» Assignment 1
Reproduce word for word the part of the article on medication timing that begins at the words "Traditionally, breakfast has" and stops after the words "supplement routines too.".
» Assignment 2
Write the next part of the article on medication timing, picking up after its final sentence.

Traditionally, breakfast has been the favored time for taking medications, food supplements, and cod liver oil. At the start of the day, many of us take advantage of our fresh energy to focus on our health.
New research, however, has started linking medication efficacy to timing — and the findings make a strong case for rescheduling our supplement routines too.
Several studies have now shown that aspirin, cholesterol-lowering drugs, and blood pressure and anti-reflux medications may work better in the evening (1).
The reason? Scientists suggest that as we sleep, our body’s circadian rhythm influences our hormonal balance and the body’s ability to absorb drugs. In addition, because many symptoms worsen over the course of the night, taking a dose before going to bed could help improve health conditions the next day.
Let’s look at the example of taking anti-reflux medication at night. The stomach typically produces two to three times more acid between 10:00 pm to 2:00 am than at any other point of the day. What’s more, heartburn typically worsens while lying down. These factors could explain why one study found that 70% of the people who took their anti-reflux medication later in the day experienced relief from their symptoms, compared to only 42% of the people who took their medication in the morning.
Similarly, it has been well-documented that heart attacks and strokes occur more often in the early morning. This phenomenon could explain why one five-year study from Spain found that the patients who took their blood pressure medicines at night had a 33% reduced risk of heart attack and strokes, compared to patients who took their medicines in the morning (1).
Since getting enough omega-3 may positively influence conditions like high blood pressure and lipid numbers, should we reconsider the best time to take Omega Cure®?
The short answer is “probably, yes.”
Omega Cure is a unique, fresh, full-spectrum (non-skimmed) cod liver oil. It is extremely nutrient-rich compared to other omega-3 oils on the market. Containing a full range of fatty acids, this high quality fish oil provides the perfect nourishment for restoration and normal functioning to every cell in the body.

» Excerpts from a dataset

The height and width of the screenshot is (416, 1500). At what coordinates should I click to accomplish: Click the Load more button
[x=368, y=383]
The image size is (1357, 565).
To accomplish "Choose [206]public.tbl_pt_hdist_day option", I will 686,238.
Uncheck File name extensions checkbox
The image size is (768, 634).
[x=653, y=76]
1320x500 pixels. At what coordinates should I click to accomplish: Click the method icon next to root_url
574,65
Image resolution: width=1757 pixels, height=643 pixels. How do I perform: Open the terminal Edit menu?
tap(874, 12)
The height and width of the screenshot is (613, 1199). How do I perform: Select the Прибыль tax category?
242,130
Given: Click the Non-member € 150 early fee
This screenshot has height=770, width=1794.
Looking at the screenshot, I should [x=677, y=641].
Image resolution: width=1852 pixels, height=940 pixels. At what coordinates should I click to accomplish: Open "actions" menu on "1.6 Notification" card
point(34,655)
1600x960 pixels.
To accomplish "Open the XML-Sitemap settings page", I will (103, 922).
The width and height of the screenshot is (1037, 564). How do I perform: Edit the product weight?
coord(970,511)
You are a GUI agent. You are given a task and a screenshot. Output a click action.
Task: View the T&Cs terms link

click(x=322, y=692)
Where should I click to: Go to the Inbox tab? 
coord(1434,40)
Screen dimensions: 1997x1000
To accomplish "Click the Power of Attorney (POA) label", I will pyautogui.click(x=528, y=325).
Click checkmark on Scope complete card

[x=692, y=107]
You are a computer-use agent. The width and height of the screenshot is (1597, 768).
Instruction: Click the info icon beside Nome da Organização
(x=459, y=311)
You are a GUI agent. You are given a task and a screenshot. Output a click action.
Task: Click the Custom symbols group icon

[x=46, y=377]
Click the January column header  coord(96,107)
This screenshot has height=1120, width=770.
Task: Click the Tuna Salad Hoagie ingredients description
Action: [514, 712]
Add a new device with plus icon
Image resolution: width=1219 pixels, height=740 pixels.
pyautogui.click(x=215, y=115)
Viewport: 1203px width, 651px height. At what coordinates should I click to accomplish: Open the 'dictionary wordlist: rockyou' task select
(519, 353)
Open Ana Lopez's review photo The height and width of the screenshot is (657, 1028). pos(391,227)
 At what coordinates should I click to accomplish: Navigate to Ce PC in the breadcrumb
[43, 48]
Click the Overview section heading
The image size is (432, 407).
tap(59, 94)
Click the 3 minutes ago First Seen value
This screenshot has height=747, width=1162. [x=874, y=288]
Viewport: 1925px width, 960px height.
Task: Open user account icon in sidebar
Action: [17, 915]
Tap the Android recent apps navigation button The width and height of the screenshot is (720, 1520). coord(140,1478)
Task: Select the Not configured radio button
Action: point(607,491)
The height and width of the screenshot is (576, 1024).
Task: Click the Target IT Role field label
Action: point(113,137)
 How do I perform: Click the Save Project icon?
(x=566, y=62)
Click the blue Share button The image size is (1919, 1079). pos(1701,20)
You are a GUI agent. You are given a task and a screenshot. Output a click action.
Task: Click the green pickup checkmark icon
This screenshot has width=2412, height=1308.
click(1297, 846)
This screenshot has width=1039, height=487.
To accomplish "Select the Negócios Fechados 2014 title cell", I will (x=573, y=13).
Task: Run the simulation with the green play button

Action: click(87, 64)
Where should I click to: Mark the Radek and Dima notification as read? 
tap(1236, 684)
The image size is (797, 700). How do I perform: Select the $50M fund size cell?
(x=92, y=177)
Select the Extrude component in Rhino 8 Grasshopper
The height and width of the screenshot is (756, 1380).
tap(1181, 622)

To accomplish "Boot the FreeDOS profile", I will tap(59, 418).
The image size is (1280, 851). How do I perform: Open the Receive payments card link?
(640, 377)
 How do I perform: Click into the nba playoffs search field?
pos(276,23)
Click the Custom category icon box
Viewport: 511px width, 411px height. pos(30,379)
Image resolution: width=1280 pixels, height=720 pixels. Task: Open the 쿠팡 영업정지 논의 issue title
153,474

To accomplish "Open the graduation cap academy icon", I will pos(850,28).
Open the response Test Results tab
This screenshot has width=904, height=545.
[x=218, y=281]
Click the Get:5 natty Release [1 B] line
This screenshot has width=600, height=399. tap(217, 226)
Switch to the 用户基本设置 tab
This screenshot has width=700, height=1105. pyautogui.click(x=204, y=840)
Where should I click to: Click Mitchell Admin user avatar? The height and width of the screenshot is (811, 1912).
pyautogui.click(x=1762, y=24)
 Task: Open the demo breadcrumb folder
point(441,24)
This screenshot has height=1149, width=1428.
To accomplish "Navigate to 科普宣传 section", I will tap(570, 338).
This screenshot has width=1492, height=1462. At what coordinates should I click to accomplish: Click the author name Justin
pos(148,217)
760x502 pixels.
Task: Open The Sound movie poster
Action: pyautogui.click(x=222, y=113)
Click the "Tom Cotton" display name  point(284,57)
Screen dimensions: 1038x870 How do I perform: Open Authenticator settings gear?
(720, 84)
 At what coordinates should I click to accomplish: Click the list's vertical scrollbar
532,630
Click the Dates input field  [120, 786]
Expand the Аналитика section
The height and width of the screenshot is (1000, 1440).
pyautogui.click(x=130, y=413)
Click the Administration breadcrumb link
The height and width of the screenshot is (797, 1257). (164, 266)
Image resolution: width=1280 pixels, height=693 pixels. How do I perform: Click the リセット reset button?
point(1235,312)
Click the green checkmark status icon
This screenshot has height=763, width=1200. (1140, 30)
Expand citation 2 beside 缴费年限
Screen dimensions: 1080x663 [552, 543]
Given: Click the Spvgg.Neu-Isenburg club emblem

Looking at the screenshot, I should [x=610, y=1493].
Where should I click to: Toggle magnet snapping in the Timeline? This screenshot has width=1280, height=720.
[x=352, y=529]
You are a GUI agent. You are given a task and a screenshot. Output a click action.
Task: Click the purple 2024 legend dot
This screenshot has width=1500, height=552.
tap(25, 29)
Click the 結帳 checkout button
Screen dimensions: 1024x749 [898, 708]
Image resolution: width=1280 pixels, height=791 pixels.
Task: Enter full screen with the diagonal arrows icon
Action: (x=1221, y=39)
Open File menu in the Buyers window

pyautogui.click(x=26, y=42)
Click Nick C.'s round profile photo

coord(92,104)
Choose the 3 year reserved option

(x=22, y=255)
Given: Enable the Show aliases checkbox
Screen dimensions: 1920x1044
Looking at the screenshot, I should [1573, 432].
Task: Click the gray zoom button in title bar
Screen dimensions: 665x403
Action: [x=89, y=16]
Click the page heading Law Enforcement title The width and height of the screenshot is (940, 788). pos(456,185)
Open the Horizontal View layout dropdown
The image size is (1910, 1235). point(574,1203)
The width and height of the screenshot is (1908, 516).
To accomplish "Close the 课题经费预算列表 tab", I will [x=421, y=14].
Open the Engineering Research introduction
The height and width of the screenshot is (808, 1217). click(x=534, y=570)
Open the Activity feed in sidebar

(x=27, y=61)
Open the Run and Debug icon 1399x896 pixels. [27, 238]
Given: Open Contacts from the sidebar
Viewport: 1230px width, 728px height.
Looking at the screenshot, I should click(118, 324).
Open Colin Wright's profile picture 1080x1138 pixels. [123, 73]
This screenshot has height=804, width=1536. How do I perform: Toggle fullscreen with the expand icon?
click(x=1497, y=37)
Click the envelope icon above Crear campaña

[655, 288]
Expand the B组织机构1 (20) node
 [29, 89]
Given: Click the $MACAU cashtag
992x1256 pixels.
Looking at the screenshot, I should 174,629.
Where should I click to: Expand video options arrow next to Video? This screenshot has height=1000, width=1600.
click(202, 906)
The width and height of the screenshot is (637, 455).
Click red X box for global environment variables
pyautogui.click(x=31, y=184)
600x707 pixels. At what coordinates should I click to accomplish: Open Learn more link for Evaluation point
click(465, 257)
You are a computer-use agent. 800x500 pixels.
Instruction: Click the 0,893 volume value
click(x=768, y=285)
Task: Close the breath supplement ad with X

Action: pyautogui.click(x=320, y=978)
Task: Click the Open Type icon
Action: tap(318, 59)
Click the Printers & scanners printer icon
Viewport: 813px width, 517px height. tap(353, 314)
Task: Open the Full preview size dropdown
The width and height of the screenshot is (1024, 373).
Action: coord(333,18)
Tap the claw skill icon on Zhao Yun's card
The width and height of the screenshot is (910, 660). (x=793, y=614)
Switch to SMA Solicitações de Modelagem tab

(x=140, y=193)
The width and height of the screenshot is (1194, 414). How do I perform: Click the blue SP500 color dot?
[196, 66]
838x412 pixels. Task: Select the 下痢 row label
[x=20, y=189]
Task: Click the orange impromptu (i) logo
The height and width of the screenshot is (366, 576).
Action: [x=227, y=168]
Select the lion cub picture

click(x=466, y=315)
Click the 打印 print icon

» Answer area 1
Traditionally, breakfast has been the favored time for taking medications, food supplements, and cod liver oil. At the start of the day, many of us take advantage of our fresh energy to focus on our health.
New research, however, has started linking medication efficacy to timing — and the findings make a strong case for rescheduling our supplement routines too.

» Answer area 2
Besides the heart health issues mentioned above, here are two other reasons to consider taking Omega Cure at night:
Researchers have found that arthritis and joint pain are often more intense in the morning. One French study found that NSAIDs (nonsteroidal anti-inflammatory drugs) were most effective when consumed four to eight hours before peak pain (1). Since omega-3 works on the same biochemical pathways as NSAIDs, taking Omega Cure before going to bed could make it easier to get out of bed in the morning for people who suffer from chronic joint issues.
In a pilot study from the UK, the researchers found that children supplemented with omega-3 increased their sleep time by an average of 58 minutes and reduced the number of wake ups during the night (2). Other studies also show that adequate omega-3 content in the body is important for good quality sleep, relaxation (3) and a lowered risk of sleep apnea (4, 5).
While these studies did not note the particular time their participants consumed the omega-3 supplements, we believe it is likely that taking fish oil at night may promote better sleep than taking the oil earlier in the day.
Over the last year, we have suggested customers take Omega Cure before going to bed. So far, the feedback has been unequivocally positive. Not only have people experienced better sleep quality and more energy during the day, but also stronger effects on eye, joint and gum health.
Of course, Omega Cure (or any supplement or medication, for that matter) won’t make much of a difference if you don’t take it consistently. Therefore, while it is worth exploring whether rescheduling your Omega Cure intake for the evening makes a difference, don’t do it at the expense of forgetting to take the oil altogether.
Find a time that works for you, and stick with it.
1. Bateson, Lynne. When is it the best time to take your medication? The Daily Express. January 28, 2015.
2. Montgomery P et al. Fatty acids and sleep in UK children: subjective and pilot objective sleep results from the DOLAB study–a randomized controlled trial. Journal of Sleep Research. August 2014; 23 (4): 364-88. doi: 10.1111/jsr.12135. Epub March 8, 2014.
3. Yehuda S et al. Mixture of essential fatty acids lowers test anxiety. Nutritional Neuroscience. August 2005; 8 (4): 265-7.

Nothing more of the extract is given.